The potassium channel Kv4.2 regulates dendritic spine morphology, electroencephalographic characteristics and seizure susceptibility in mice

The voltage-gated potassium channel Kv4.2 is a critical regulator of dendritic excitability in the hippocampus and is crucial for dendritic signal integration. Kv4.2 mRNA and protein expression as well as function are reduced in several genetic and pharmacologically induced rodent models of epilepsy and autism. It is not known, however, whether reduced Kv4.2 is just an epiphenomenon or a disease-contributing cause of neuronal hyperexcitability and behavioral impairments in these neurological disorders. To address this question, we used male and female mice heterozygous for a Kv.2 deletion and adult-onset manipulation of hippocampal Kv4.2 expression in male mice to assess the role of Kv4.2 in regulating neuronal network excitability, morphology and anxiety-related behaviors. We observed a reduction in dendritic spine density and reduced proportions of thin and stubby spines but no changes in anxiety, overall activity, or retention of conditioned freezing memory in Kv4.2 heterozygous mice compared with wildtype littermates. Using EEG analyses, we showed elevated theta power and increased spike frequency in Kv4.2 heterozygous mice under basal conditions. In addition, the latency to onset of kainic acid-induced seizures was significantly shortened in Kv4.2 heterozygous mice compared with wildtype littermates, which was accompanied by a significant increase in theta power. By contrast, overexpressing Kv4.2 in wildtype mice through intrahippocampal injection of Kv4.2-expressing lentivirus delayed seizure onset and reduced EEG power.

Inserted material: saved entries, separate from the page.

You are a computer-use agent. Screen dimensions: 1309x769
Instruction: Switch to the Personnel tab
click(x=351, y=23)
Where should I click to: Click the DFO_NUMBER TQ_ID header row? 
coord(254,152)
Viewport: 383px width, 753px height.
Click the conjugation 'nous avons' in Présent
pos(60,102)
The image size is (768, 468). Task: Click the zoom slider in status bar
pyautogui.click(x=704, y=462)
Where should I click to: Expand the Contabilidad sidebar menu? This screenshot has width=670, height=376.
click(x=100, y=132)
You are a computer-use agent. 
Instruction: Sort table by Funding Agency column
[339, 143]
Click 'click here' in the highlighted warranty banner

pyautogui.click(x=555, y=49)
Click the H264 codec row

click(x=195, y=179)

These results suggest that Kv4.2 is an important regulator of neuronal network excitability and dendritic spine morphology, but not anxiety-related behaviors. In the future, manipulation of Kv4.2 expression could be used to alter seizure susceptibility in epilepsy.

Keywords: A-type potassium channel; Autism; Dendritic spine morphology; Electroencephalography; Epilepsy; Kv4.2; Lentiviral overexpression; Seizure.